### Text passage
Pyspread features undo and redo functions for most user actions. Exceptions are:
Loading a file (empties undo list)
Saving a file (ignored)
Approving a file (ignored)
The undo list is limited. The limit can be set in the configuration file .pyspreadrc in the variable max_unredo.
An empty spreadsheet can be created by File → New.
A Dialog pops up, in which the size
of the new spreadsheet grid can be entered. Note that even though
sizes of several million rows or columns are possible, there is a
limit that is imposed by wx.Python. Therefore, grids with more than
80 million rows and 30 million columns may show problems and
instabilities.
Figure 2: Grid dimension dialog
Loading and saving a spreadsheet from
and to disk can be initiated with File → Open and
File →
Save. Opening a file expects a file with the extension .pys. The file
format is pyspread specific.
Since pyspread files are ultimately Python programs, an opened file is stored in safe mode if it has not been previously signed by the current user on the current system. Safe mode means that the cell content is loaded and displayed in the grid. However, it is not executed, so that 2+2 remains 2+2 and is not computed into 4. You can leave safe mode with File → Approve.
When a file is saved, a signature is created in an additional file with the suffix .pys.sig. The signature is a PGP signature. When pyspread is started the first time for a user, a pgp key pair is crreated for the user pyspread_<user-id>. This key pair is used for signing pyspread save files. A correct signature file lets pyspread open a file without going into safe mode.
The pys file format has changed in version 0.2.0. It now is a bzip2-ed Text file with the following structure:
[Pyspread save file version]
0.1
[shape]
1000 100 3
[grid]
7 22 0 'Testcode1'
8 9 0 'Testcode2'
[attributes]
[] [] [] [] [(0, 0)] 0 'textfont' u'URW Chancery L'
[] [] [] [] [(0, 0)] 0 'pointsize' 20
[row_heights]
0 0 56.0
7 0 25.0
[col_widths]
0 0 80.0
[macros]
Macro text
Pyspread can import and export csv data for interacting with other applications. However, grid formatting is lost this way.
With File → Import, a csv file can be imported. There are two import filters.
“Tab-delimited text file” is fast but does not handle ill-formed data or special formats well. As the name suggests, only Tab delimited values are allowed.
The other filter “Csv file” opens
the CSV file import dialog. In this dialog, CSV import options can be
set. Furthermore, target Python types can be specified, so that
import of dates becomes possible. The grid of the import dialog only
shows the first few rows of the csv files in order to give an
impression how import data will look like in pyspread.

### Exercise tasks
a - Check each statement against the Pyspread passage. For each one, answer yes or no and quote the words of the passage that decide it.
(i) Saving a file empties the undo list.
(ii) In safe mode, cell content is displayed in the grid but is not executed.
(iii) The "Tab-delimited text file" import filter handles ill-formed data well.
b - Pick up the Pyspread passage after its final sentence and keep writing it.
The listing plays no part in this work.

### Supplied data

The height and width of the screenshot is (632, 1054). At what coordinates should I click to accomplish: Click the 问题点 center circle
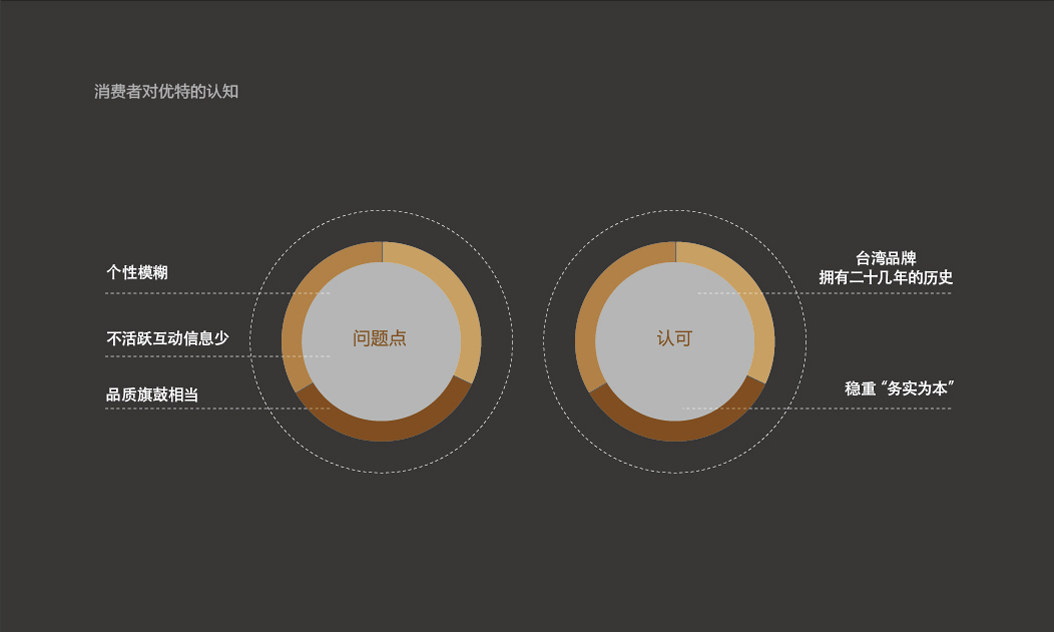381,341
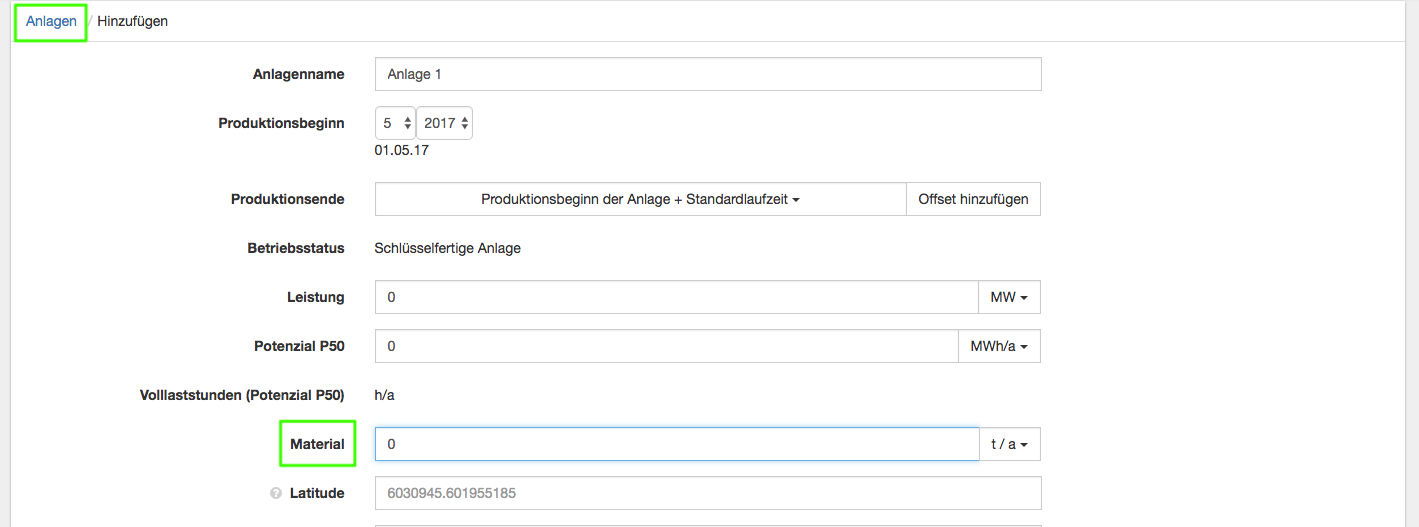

### The responses
a -
(i) No: "Loading a file (empties undo list)" and "Saving a file (ignored)"
(ii) Yes: "Safe mode means that the cell content is loaded and displayed in the grid. However, it is not executed"
(iii) No: "is fast but does not handle ill-formed data or special formats well"

b -
Figure 3: CSV file import dialog
Importing a file always activates safe mode (when no signature file is created manually) because code in the CSV file may be harmful.
When selecting File → Print, the grid is printed. When there is no selection, the visible part of the grid is printed. Otherwise, the selected part of the grid is printed. Beware of selecting huge parts of the grid because this may lock up pyspread.
Printing is always done on one page. The grid is shrunk to fit.
Cell code and cell results can be
searched with <Ctrl> + F or using the menu with Edit → Find.
The focus changes to the search toolbar, in which search queries can
be entered. Pyspread allows searching contained text, word-wise
contained text and regular expressions, which can be toggled in the
search toolbar. Similarly upper and lower case sensitivity can be
toggled via the search toolbar.
Replacing is done via the Find &
Replace dialog that is accessible via <Shift> + <Ctrl> +
F or via Edit → Replace... Strings that are found are replaced with
the replace string. Note that replace only allows searching in cell
code and not in results.
Figure 4: Find & Replace dialog
Pyspread dos not feature a sorting button, yet. However sorting can be achieved by defining a macro. A one-liner for sorting rows of column 0 in table 0 would be:
[S.__setitem__((i, 0, 0), repr(val)) for i, val in enumerate(reversed(sorted(S[:,0,0])))]
Python expressions are terms that Python evaluates to a result object. http://docs.python.org/reference/expressions.html gives an overview to the different types of Python expressions.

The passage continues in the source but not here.